IACS asset and network device visibility is a continuous process of discovering and identifying all the different IACS assets in the plant-wide network. From the industrial security perspective, it is imperative to have visibility of the IACS assets and network devices due to the following reasons:
- Gaining the visibility of all the IACS assets would allow an OT-IT security administrative team to logically group these IACS assets based on the function of the asset. Once all the assets are grouped into different sets, it is easier to create a security group access level policy, which is more efficient than an individual policy.
- Helps to detect malicious activity. Knowing the infected device type helps identify if there is a known vulnerability to remediate similar endpoints in the network.
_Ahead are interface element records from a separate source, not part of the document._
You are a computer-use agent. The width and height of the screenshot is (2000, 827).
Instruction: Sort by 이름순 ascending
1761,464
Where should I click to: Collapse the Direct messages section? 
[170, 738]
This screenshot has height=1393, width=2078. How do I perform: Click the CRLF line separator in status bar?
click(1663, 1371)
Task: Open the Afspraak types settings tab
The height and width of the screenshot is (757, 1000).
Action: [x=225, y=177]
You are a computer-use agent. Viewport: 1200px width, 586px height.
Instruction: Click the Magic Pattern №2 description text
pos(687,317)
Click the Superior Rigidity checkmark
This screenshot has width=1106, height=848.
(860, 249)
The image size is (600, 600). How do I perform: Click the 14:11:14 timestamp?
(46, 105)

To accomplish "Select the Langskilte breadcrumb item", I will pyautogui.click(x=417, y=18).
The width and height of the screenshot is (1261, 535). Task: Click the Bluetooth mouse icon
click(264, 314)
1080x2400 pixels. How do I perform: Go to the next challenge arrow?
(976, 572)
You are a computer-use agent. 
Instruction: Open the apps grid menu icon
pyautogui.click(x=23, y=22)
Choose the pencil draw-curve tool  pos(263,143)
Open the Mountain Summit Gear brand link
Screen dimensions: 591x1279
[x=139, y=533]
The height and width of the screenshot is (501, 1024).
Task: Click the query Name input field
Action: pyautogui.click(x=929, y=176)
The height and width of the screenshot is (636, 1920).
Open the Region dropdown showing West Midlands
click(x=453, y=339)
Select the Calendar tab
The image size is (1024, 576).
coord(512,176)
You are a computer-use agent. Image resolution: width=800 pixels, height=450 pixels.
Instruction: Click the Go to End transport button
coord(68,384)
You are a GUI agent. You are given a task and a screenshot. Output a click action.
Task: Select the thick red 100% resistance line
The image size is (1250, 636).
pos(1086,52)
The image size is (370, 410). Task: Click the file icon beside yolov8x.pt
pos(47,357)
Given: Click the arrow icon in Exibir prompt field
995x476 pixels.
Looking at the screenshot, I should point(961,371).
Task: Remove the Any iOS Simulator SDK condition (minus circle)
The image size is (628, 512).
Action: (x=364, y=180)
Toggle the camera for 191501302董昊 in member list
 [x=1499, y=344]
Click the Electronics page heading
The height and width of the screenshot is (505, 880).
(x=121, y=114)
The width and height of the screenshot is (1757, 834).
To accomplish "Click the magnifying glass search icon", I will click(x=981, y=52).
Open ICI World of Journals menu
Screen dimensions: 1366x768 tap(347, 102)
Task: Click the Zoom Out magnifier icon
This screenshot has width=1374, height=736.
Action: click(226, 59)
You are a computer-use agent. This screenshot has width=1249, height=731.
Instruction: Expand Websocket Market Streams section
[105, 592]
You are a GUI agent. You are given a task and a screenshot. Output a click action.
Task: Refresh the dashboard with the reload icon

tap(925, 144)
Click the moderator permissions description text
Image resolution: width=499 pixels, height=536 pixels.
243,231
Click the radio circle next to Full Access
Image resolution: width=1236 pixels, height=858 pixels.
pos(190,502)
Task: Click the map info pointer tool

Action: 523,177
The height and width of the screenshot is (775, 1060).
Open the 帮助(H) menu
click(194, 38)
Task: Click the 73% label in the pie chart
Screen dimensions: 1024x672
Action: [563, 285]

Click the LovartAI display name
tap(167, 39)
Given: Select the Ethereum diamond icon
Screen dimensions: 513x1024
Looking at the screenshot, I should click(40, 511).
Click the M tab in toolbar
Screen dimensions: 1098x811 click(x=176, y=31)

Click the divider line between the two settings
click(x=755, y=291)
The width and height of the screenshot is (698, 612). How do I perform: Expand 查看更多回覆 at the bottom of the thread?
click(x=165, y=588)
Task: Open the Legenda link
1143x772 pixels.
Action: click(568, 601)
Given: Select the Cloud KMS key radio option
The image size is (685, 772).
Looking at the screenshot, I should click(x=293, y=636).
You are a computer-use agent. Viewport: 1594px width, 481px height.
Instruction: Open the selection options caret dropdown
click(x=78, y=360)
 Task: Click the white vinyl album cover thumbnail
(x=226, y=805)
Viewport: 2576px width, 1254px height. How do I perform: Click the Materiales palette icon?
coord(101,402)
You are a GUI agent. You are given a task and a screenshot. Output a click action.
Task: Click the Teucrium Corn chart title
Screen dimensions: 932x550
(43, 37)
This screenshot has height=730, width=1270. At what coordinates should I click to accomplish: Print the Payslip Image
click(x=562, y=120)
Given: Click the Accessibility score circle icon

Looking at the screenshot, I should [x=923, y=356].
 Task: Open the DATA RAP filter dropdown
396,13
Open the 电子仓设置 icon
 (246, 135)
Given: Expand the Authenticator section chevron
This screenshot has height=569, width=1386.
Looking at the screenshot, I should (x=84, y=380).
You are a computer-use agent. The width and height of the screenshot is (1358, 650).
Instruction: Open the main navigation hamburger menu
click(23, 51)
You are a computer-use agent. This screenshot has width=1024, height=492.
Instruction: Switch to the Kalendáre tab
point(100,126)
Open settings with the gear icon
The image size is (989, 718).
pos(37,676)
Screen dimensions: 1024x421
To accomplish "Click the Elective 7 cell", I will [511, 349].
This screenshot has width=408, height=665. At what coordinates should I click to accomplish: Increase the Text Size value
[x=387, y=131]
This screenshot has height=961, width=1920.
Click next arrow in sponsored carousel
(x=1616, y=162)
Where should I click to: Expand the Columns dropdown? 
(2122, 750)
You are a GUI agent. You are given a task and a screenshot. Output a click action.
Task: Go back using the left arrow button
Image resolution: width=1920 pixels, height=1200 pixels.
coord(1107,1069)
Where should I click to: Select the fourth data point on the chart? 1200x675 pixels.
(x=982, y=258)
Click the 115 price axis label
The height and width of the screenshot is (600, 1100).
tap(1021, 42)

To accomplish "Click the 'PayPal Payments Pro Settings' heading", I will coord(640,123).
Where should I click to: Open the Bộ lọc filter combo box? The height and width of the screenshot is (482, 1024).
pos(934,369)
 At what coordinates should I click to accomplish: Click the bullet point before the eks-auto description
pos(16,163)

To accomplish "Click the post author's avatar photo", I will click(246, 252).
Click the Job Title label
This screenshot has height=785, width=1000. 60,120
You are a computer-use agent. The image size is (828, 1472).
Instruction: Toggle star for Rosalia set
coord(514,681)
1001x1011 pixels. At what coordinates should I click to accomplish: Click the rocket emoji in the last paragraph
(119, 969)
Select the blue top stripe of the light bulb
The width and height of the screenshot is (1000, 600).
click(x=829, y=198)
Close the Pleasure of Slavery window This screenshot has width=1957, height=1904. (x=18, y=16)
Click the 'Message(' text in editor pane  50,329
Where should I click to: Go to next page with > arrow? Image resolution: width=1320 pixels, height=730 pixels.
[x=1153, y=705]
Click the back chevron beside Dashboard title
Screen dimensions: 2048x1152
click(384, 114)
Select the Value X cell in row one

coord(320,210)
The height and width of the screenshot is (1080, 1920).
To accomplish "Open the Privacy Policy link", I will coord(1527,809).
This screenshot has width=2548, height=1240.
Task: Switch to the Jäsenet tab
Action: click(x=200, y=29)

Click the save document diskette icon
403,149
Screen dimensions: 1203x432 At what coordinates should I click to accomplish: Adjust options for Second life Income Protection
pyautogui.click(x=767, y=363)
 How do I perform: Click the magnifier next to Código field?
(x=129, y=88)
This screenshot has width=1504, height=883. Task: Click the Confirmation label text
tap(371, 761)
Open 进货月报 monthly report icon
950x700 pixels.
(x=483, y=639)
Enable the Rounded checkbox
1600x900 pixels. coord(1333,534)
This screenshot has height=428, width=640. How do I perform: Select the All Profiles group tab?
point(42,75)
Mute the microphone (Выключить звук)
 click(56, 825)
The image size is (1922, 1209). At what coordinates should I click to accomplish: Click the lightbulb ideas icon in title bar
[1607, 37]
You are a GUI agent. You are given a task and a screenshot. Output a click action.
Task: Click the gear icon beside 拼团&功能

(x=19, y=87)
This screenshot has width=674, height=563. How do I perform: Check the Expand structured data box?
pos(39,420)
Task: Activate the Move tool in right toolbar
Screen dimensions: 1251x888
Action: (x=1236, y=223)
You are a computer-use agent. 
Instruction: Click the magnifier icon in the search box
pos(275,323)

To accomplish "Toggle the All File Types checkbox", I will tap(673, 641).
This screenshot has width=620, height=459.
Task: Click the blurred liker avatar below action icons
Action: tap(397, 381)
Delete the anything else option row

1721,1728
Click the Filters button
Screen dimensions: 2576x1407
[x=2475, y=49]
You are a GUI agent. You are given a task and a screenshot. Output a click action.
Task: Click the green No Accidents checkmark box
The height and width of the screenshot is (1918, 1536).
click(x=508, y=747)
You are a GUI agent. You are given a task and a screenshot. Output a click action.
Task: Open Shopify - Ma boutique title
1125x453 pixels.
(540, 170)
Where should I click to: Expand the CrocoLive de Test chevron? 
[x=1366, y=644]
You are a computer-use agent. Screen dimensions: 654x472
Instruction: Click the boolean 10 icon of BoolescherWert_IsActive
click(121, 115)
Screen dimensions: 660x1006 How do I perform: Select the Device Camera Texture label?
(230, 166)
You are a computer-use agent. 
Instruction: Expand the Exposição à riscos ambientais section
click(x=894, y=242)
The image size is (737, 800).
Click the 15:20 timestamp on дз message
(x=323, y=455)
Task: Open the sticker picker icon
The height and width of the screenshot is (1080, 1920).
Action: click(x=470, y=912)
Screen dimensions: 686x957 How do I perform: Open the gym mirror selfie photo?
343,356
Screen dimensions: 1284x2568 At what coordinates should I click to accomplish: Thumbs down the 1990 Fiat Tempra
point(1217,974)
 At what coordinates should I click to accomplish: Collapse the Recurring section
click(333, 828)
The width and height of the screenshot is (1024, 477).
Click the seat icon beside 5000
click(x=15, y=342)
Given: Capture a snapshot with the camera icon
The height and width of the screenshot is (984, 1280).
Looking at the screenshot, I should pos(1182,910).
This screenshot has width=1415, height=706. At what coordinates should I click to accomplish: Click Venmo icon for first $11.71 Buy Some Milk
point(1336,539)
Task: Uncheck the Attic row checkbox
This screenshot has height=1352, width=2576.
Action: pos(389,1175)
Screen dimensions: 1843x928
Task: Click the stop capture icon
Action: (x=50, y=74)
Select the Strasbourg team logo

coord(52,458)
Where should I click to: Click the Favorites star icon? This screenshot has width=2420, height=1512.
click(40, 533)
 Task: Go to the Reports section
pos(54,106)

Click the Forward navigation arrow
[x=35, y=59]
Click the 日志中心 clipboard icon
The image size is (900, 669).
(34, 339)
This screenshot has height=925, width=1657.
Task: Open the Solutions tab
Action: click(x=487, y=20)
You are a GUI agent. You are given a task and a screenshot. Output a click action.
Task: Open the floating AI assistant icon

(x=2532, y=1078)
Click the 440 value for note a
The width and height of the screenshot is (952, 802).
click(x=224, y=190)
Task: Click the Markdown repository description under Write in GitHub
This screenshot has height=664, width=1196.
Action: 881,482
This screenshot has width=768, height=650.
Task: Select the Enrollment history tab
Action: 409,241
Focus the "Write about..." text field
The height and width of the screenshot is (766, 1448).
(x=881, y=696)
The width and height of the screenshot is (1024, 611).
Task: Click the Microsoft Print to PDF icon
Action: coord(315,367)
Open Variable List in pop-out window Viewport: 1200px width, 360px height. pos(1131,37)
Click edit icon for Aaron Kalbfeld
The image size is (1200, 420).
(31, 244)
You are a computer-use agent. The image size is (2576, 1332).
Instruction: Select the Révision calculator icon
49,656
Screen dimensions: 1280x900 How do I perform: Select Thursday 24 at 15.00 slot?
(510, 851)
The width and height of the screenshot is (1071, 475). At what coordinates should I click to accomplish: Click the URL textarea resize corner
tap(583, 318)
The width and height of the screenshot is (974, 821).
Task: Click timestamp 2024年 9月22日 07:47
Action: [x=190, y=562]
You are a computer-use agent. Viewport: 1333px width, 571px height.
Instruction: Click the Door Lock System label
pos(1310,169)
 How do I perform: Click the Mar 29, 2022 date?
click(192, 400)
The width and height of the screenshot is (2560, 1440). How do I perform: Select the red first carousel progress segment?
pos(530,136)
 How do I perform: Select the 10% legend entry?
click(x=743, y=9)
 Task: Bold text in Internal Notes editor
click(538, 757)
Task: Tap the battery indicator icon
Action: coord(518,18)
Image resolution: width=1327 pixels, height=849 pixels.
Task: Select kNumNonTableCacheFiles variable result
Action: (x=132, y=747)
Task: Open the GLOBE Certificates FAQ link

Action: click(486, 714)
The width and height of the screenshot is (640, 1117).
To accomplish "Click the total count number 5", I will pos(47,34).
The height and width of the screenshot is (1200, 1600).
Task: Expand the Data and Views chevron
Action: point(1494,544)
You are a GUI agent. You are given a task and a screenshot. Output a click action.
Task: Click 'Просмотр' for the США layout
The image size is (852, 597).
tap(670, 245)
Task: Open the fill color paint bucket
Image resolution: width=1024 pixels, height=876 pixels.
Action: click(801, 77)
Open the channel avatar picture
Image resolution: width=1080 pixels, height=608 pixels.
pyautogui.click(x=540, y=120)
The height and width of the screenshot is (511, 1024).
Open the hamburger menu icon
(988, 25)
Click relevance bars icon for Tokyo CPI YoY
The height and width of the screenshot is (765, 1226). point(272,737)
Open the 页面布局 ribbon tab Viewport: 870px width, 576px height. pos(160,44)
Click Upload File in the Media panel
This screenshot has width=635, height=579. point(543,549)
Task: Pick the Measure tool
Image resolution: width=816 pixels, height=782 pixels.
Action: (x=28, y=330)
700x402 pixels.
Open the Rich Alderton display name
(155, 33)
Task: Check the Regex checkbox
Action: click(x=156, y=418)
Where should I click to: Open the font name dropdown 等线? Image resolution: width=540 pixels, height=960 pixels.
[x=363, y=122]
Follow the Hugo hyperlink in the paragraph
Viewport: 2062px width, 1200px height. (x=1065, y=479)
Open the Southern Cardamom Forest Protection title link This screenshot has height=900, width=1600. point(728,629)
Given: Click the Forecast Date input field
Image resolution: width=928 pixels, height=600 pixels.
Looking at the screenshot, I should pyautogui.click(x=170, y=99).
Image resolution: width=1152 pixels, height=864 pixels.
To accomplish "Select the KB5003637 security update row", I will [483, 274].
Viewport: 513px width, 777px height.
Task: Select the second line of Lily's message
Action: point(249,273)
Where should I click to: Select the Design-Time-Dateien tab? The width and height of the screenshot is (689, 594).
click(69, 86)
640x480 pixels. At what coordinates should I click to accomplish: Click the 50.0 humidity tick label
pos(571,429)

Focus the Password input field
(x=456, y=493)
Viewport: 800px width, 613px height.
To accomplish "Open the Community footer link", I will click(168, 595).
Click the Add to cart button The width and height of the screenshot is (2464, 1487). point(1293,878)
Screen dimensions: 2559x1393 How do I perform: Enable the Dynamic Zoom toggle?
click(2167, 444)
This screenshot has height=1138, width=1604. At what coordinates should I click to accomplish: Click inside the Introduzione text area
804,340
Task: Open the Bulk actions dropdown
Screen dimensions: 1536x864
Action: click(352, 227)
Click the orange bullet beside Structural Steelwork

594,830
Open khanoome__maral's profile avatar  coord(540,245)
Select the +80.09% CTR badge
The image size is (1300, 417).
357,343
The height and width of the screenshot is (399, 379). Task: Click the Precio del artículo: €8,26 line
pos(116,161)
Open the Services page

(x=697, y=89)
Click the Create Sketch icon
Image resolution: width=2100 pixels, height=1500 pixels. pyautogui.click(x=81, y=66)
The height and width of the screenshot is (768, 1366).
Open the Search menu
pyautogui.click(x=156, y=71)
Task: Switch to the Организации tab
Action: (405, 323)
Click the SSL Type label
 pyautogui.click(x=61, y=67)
To gain visibility of assets in the enterprise networks, IT has used Cisco Identity Service Engine (ISE) with Cisco ISE Profiling Services (explained below). Cisco ISE is a security administration product that enables an OT-IT security administrative team to create and enforce access level security policies. One of the salient features of Cisco ISE provides profiling services, detecting and classifying endpoints connected to the network. Using MAC addresses as the unique identifier, ISE collects various attributes for each network endpoint to build an internal endpoint database. The classification process matches the collected attributes to pre-built or user-defined conditions, which are then correlated to an extensive library of profiles. These profiles include a wide range of device types, including mobile clients (iPads, Android tablets, Blackberry phones, and so on), desktop operating systems (for example, Windows 7, Mac OS X, Linux, and others), and numerous non-user systems such as printers, phones, cameras, and game consoles.
However, for IACS assets, the ISE built-in probes will not be able to get all the information from the IACS asset to create a granular profiling policy. This is due to the fact that the IACS assets may not support some traditional IT protocols that ISE relies on to profile the device. To gain visibility of IACS assets CPwE Network Security uses the Industrial Network Director from Cisco and the FactoryTalk Network Manager from Rockwell Automation, network monitoring tool (NMT). The NMT product was built to help the OT team gain full visibility of IACS network devices and IACS assets in the context of industrial operations and provides improved system availability and performance, leading to increased overall effectiveness. NMT uses industrial protocols such as the ODVA, Inc. Common Industrial Protocol (CIP) and PROFINET to enable a dynamic, integrated view of the connected IACS assets and network infrastructure. NMT is a lightweight and highly scalable network monitoring tool, which was built mainly for OT industrial operations.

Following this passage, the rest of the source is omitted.